Итак, Кэтел всегда присутствовал при омовениях Пата, только его роль служки свелась теперь к вручению полотенец. Так повелось, что эти минуты стали временем общения между братьями или по крайней мере временем, когда Пат был более обычного доступен, так что можно было незаметно попросить у него совета или дерзко сознаться в проступке. Несколько раз Пат, чувствуя, что он немного смешон в роли мокрого оракула, пытался покончить с этим обычаем, но Кэтел не пожелал отказаться от своих прав, как малый ребенок прибегая к доводу, что «так было всегда».
И вот, пока Пат тихо плескался или думал о своем, Кэтел сидел напротив него на деревянной крышке уборной, поверх одежды Пата. Уборная помещалась в сводчатой нише, деликатно замаскированная под длинный ларь красного дерева, с крышкой на петлях. Стена позади нее была оклеена обоями с узорами из плюща и синих розочек, на которых голова Кэтела, всегда прислоненная в том же месте, оставила расплывчатое коричневое пятно. В ленивой позе, подогнув одну ногу под себя, другое колено подтянув к подбородку, Кэтел любовался длинными коричневыми брюками из ирландского твида, к которым только недавно был допущен. Он застенчиво поглаживал их и время от времени наклонялся вперед, чтобы одобрительно их понюхать. В брюках он казался выше ростом — очень тоненький мальчик, прямой и гладкий, как фигурка из слоновой кости, с близко посаженными глазами и очень темными волосами, прямыми и сильно отросшими. Длинноносая голова с хохолком напоминала птичью, и птичьим было его свойство переходить от стремительного движения к полной неподвижности: Сейчас он сидел неподвижно и смотрел на Пата.
В такие минуты Пат чувствовал, что похож на брата, хотя обычно сходства между ними не находили. Лицо Пата (которое он брил дважды в день) было шире, резче, и глаза холодного синего цвета, а у Кэтела — карие. Кэтел чаще смеялся. Но в покое рот его был жестче, чем у Пата. И все же порой, когда Кэтел смотрел на него, Пату мерещилось, что перед ним зеркало: непроницаемое выражение, что-то сдержанно-неистовое — как в глазах, мелькнувших из-под шлема, — казалось отражением решительности, исходившей от него самого.
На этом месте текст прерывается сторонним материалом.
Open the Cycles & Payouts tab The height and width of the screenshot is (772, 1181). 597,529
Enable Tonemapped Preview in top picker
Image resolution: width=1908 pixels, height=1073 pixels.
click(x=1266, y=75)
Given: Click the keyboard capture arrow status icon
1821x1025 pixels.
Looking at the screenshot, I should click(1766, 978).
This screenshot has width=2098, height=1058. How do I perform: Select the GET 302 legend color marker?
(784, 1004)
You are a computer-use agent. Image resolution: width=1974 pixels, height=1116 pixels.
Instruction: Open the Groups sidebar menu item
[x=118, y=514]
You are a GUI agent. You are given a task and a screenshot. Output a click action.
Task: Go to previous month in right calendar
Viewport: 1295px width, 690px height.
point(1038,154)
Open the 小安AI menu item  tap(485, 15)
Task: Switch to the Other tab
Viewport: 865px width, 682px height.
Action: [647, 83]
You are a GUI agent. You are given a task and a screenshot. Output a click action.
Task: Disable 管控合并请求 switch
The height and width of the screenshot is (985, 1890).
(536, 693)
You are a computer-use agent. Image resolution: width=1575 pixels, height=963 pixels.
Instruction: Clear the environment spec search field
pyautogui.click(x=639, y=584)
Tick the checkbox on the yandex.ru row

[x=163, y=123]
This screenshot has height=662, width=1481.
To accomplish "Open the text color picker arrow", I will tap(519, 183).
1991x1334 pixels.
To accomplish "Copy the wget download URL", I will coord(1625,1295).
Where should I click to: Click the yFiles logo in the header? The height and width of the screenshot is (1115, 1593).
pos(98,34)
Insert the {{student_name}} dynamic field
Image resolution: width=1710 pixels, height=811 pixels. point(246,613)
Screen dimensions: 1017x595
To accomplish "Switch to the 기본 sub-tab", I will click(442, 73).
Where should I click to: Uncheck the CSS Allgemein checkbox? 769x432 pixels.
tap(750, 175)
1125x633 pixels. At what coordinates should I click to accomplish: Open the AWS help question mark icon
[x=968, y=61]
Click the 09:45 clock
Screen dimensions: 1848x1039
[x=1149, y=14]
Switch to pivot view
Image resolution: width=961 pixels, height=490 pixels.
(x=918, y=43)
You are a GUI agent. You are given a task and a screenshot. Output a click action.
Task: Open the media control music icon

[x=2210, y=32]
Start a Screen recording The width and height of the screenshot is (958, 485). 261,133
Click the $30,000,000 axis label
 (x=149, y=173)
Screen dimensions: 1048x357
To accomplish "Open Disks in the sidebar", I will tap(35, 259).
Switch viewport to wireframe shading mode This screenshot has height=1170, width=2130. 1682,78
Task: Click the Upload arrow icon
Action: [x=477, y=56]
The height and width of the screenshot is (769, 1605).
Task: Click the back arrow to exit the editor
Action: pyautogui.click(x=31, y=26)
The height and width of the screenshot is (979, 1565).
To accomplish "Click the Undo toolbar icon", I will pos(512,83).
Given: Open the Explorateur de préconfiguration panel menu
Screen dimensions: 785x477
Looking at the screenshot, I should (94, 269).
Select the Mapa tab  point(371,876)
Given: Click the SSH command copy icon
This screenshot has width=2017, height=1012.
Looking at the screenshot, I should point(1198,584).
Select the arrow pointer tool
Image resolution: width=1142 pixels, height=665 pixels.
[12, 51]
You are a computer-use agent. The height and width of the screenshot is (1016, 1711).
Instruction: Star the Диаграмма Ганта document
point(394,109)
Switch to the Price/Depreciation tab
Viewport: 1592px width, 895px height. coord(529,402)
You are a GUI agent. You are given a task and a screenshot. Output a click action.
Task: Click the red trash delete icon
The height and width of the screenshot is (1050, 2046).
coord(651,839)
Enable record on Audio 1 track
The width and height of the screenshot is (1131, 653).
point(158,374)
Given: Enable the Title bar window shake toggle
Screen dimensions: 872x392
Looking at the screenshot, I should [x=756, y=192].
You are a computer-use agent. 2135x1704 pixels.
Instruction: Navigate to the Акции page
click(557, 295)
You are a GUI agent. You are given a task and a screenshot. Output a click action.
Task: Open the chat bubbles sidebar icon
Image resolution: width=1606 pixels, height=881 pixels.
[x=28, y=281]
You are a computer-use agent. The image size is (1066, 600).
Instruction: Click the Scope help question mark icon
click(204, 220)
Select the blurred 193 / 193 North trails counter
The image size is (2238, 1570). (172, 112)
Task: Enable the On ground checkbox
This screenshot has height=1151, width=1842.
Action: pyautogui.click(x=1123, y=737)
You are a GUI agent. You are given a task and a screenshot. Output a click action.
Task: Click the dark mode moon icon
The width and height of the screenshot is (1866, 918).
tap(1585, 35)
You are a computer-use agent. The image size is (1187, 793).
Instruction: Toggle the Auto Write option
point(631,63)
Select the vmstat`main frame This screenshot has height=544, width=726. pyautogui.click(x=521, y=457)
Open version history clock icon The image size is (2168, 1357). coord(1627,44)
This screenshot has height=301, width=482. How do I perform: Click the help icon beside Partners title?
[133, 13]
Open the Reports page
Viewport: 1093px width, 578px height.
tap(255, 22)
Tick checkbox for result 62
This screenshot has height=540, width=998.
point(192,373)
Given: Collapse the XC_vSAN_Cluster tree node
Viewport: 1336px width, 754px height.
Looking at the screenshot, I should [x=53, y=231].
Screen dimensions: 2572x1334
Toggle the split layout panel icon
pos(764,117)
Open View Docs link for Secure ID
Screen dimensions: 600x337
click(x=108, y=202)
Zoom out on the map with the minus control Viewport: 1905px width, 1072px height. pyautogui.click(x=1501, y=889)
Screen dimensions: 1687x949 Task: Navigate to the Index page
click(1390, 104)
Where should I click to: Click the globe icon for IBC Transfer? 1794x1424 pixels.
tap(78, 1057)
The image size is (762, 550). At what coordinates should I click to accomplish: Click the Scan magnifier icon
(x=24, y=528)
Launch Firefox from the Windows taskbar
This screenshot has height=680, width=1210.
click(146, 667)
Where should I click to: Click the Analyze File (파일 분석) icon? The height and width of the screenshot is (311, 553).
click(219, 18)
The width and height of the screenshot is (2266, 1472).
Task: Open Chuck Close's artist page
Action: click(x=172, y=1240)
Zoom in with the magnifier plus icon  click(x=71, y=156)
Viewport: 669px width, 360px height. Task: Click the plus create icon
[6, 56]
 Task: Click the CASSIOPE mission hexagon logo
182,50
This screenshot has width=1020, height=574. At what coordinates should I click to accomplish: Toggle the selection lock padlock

Пат снова пустил горячую воду. В последнее время его стало смущать, что Кэтел видит его голым. Ни перед кем другим он, конечно, и не подумал бы раздеться. Но между братьями это до сих пор разумелось само собой. Что же изменилось? Может, дело просто в том, что Кэтел взрослеет? Пату это возмужание причиняло острую, очень отчетливую боль, как прикосновение ножа, или пламени. Он сам не понимал, почему ему больно и хочется уйти, спрятаться. Может, он поэтому и стал ощущать свое тело, крепкое и гибкое, но также и белое, белое, как беззащитное подвальное растение? Или эта белизна казалась ему стыдной и жалкой потому, что, касаясь своих рук и ног в теплой, скользкой воде, он совсем по-новому ощущал себя подвластным разрушению и смертным? С тех пор как он узнал про воскресенье, тело его каждой своей клеткой кричало о том, как оно драгоценно.